> **EXERCISE AIM**: Repeat the items below from their first line through the line that contains "(126, 289).", with both ends included. Leave the pictures out of your answer.

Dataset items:
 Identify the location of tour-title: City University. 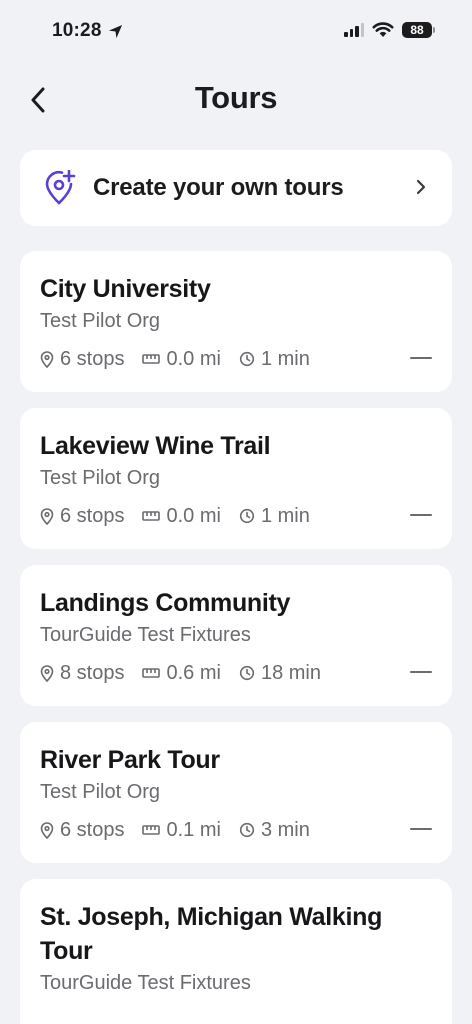
(126, 289).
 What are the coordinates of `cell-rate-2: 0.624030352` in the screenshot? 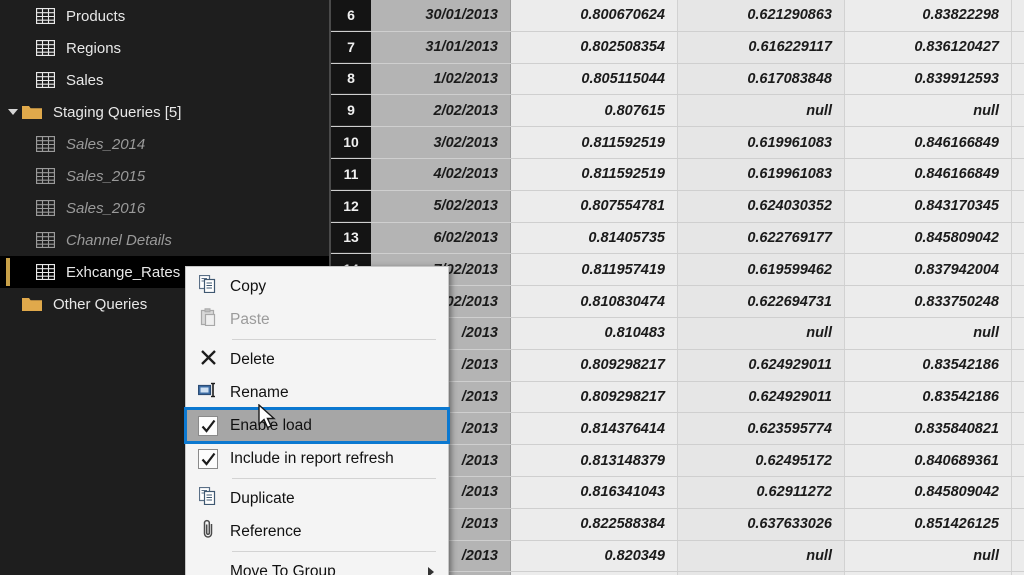 It's located at (762, 206).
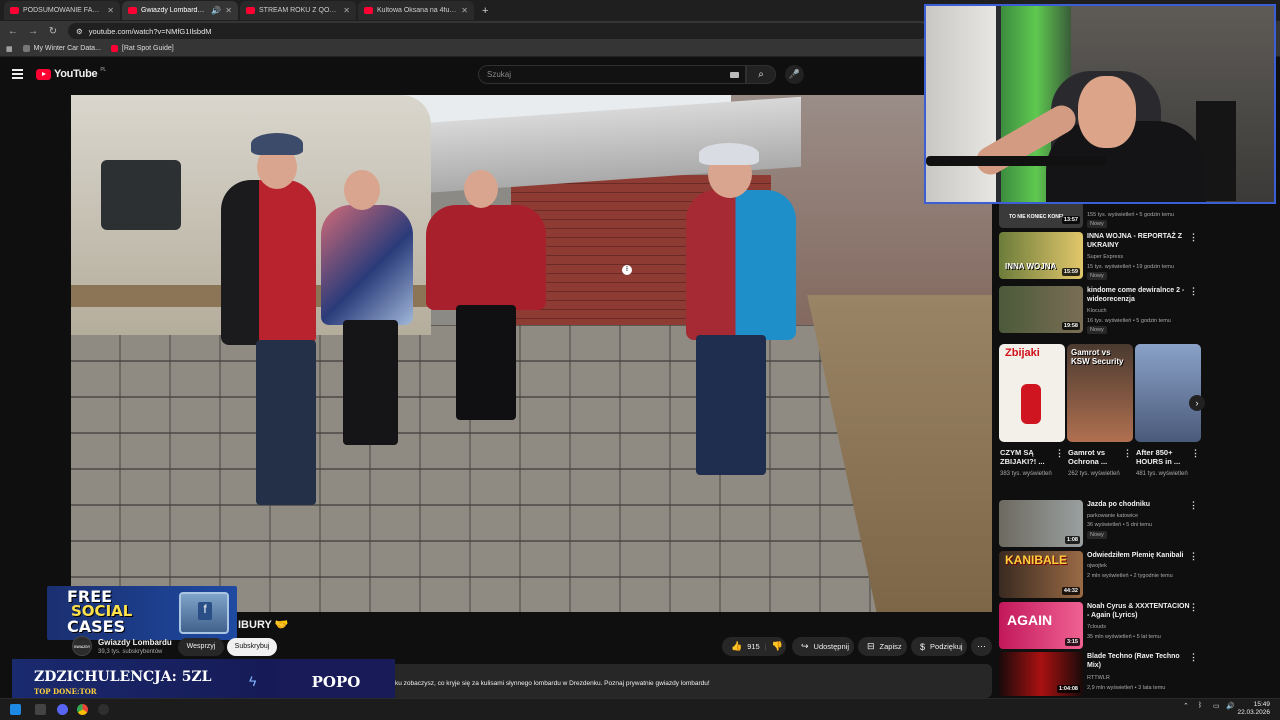 The image size is (1280, 720). What do you see at coordinates (882, 646) in the screenshot?
I see `save-button: ⊟ Zapisz` at bounding box center [882, 646].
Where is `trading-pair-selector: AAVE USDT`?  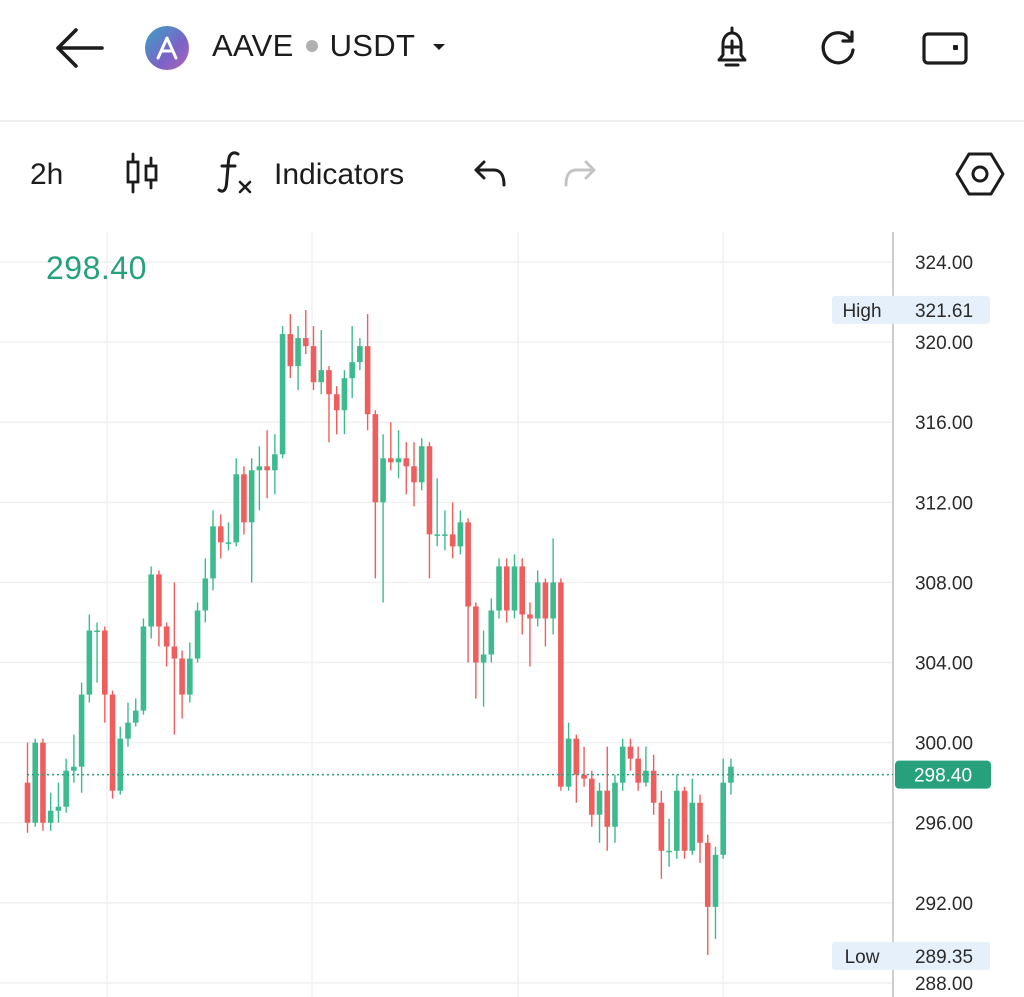
trading-pair-selector: AAVE USDT is located at coordinates (314, 46).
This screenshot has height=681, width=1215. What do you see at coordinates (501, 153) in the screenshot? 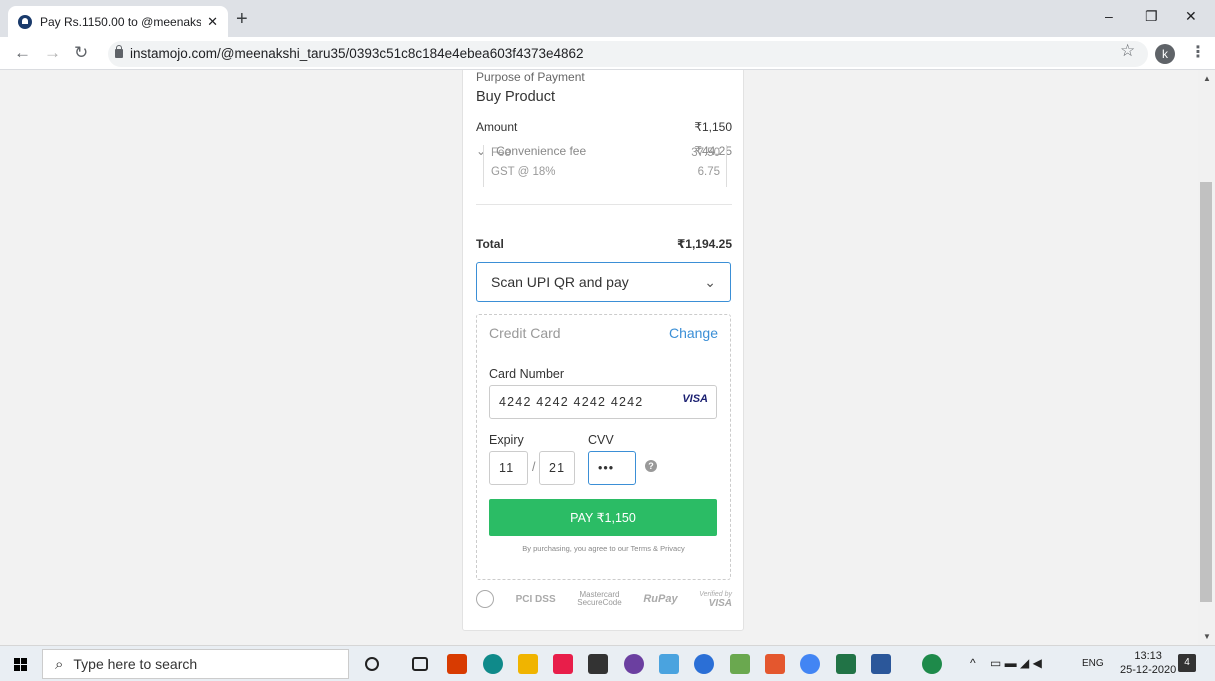
I see `fee-label: Fee` at bounding box center [501, 153].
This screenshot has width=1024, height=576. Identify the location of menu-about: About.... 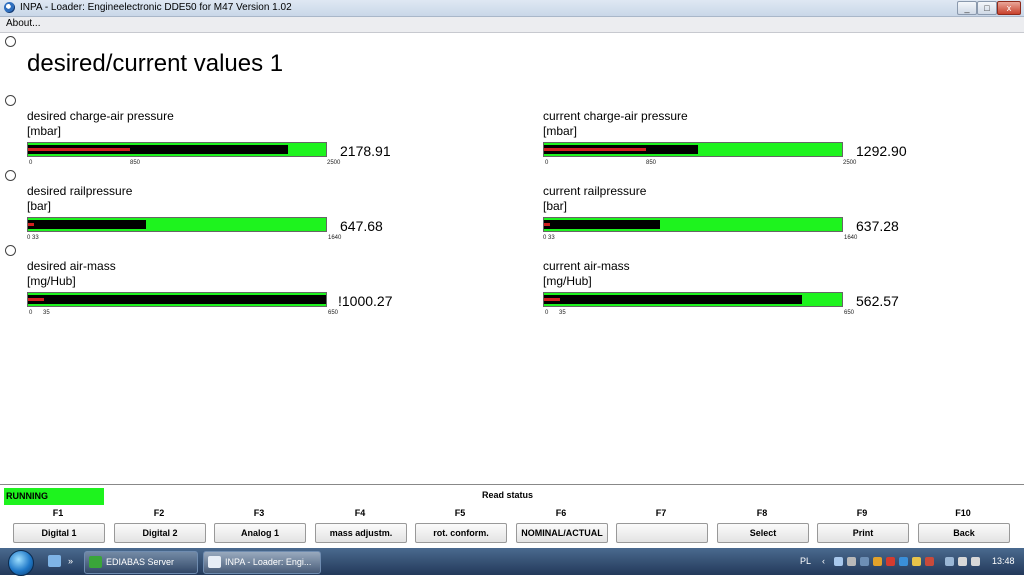
(23, 24).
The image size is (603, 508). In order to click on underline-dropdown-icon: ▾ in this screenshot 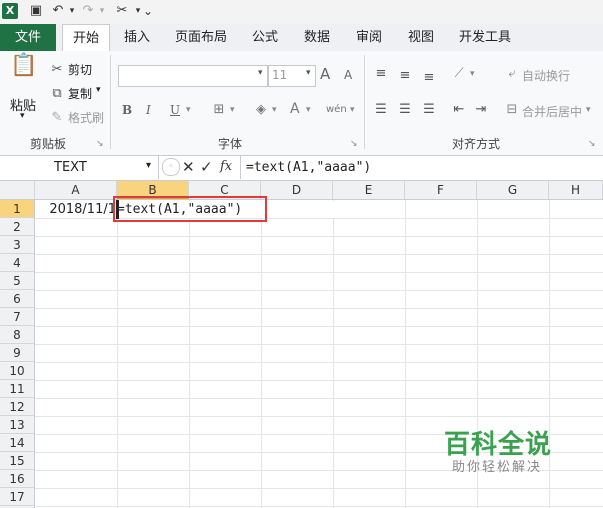, I will do `click(188, 110)`.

> **RESPONSE**:
 Identify the location of tour-title: City University. 
(126, 289).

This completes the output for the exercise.